If a line in the data below contains the word "sidebar", copy it out.

%%

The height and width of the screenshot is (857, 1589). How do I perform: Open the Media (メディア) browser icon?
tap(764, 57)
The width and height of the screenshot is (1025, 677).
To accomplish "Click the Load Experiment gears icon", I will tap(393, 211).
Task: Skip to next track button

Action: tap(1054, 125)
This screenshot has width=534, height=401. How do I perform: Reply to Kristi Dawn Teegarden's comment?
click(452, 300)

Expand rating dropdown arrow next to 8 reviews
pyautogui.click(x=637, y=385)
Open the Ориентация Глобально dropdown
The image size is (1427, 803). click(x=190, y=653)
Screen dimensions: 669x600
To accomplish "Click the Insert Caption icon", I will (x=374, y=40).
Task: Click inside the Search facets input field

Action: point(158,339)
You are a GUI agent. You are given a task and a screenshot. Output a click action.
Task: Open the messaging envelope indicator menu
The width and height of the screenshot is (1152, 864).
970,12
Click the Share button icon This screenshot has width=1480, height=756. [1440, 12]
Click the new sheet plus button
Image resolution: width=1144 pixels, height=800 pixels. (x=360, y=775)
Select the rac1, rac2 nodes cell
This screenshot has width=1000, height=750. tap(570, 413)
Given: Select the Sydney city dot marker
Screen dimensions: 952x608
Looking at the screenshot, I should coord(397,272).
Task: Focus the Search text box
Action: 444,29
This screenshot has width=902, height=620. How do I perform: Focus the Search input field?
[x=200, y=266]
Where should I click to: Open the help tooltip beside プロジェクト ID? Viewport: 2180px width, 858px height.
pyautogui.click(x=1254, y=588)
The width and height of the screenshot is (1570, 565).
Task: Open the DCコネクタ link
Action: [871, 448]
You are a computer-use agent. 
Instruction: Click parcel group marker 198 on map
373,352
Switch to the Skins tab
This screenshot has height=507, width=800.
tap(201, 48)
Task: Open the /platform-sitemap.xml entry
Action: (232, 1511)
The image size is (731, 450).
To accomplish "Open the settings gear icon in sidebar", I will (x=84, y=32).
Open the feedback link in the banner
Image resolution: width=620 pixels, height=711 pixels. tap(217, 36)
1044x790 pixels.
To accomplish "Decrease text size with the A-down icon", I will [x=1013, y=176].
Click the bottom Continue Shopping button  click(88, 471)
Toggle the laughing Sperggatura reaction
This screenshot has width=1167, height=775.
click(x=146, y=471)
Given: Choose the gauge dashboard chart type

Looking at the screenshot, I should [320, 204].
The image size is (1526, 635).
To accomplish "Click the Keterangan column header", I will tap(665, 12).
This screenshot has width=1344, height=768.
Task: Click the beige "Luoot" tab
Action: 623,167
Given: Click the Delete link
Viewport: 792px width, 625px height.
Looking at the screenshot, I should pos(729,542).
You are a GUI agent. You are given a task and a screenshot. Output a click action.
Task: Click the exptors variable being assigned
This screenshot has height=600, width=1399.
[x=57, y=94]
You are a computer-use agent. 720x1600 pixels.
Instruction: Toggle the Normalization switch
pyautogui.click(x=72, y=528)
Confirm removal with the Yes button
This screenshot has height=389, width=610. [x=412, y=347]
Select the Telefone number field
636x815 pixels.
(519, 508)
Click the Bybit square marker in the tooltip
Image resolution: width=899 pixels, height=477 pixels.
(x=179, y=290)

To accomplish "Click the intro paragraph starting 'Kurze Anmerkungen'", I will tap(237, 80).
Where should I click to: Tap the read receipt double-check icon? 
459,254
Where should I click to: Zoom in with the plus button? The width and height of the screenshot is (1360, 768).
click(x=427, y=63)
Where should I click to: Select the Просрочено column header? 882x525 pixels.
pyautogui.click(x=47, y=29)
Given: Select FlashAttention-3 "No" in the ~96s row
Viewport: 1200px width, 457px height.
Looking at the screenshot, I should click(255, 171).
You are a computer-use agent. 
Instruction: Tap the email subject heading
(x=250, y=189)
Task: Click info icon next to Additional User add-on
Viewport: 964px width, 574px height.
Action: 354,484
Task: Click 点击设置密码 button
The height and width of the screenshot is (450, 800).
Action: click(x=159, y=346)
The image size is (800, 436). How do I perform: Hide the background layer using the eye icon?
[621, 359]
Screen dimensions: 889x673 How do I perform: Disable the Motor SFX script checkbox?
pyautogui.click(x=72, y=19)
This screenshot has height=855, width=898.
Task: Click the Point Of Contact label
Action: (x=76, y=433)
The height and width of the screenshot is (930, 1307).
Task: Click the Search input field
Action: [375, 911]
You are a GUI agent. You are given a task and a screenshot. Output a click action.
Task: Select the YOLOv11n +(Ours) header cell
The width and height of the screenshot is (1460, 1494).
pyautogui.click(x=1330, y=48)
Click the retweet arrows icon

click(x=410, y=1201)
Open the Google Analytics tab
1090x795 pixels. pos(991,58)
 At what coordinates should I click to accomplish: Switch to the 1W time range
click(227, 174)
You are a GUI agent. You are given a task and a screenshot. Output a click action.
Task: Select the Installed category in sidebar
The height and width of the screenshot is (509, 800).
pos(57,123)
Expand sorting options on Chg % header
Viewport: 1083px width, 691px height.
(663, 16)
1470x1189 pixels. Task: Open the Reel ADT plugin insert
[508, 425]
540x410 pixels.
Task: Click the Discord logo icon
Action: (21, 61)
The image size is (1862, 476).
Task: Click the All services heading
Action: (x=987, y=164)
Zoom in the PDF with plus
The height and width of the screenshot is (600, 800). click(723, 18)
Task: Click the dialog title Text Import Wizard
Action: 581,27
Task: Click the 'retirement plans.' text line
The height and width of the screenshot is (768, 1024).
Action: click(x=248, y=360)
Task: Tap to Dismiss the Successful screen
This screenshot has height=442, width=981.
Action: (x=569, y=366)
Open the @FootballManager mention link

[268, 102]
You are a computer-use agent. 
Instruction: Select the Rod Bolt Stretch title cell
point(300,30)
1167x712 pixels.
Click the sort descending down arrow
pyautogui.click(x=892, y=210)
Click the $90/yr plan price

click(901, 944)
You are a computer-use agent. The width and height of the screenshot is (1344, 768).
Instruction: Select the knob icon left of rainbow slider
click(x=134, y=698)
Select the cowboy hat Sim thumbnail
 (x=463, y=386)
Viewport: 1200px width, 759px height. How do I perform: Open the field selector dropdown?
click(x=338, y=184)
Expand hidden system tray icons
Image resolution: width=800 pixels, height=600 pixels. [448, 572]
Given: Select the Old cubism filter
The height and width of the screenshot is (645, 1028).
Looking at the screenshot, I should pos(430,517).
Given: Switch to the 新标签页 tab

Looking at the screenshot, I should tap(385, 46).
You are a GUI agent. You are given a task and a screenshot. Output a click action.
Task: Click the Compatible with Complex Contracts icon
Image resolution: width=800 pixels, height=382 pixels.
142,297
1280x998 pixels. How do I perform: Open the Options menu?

%%

- _Solution to this exercise_:
To accomplish "Open the settings gear icon in sidebar", I will (x=84, y=32).
Task: Select the Installed category in sidebar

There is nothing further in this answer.